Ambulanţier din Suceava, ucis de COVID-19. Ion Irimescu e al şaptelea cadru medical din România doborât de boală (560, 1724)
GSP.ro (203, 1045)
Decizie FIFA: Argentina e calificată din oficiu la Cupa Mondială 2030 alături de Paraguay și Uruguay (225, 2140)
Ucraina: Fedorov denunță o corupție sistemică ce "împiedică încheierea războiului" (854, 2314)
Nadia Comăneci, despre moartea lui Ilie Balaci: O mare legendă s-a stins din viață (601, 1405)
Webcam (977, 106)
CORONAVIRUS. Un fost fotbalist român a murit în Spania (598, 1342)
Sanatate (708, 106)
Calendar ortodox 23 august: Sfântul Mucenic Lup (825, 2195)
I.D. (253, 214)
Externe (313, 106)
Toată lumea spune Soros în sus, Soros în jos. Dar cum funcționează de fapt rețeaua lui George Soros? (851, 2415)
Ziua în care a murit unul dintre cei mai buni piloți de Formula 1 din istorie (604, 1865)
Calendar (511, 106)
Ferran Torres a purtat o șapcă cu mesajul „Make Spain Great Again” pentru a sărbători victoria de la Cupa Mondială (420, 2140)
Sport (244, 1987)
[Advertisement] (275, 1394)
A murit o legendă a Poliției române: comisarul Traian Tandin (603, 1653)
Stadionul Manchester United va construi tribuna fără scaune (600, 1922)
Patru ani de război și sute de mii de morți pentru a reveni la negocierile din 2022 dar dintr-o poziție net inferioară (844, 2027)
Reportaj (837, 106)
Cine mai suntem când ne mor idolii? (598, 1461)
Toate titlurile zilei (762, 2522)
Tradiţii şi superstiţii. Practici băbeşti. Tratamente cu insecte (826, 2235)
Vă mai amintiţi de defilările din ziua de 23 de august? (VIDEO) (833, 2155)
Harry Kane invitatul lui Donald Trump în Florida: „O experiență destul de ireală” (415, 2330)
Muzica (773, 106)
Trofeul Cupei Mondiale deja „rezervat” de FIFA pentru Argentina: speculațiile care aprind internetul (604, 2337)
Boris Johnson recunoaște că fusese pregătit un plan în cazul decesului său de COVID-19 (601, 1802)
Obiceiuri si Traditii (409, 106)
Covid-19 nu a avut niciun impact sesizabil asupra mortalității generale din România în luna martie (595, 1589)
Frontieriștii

= = = = =

### TASK GOAL
From the data above, output exactly the lines between the one containing "Ferran Torres a" and the one containing "Stadionul Manchester United", counting both of them.

### WRITTEN RESPONSE
Ferran Torres a purtat o șapcă cu mesajul „Make Spain Great Again” pentru a sărbători victoria de la Cupa Mondială (420, 2140)
Sport (244, 1987)
[Advertisement] (275, 1394)
A murit o legendă a Poliției române: comisarul Traian Tandin (603, 1653)
Stadionul Manchester United va construi tribuna fără scaune (600, 1922)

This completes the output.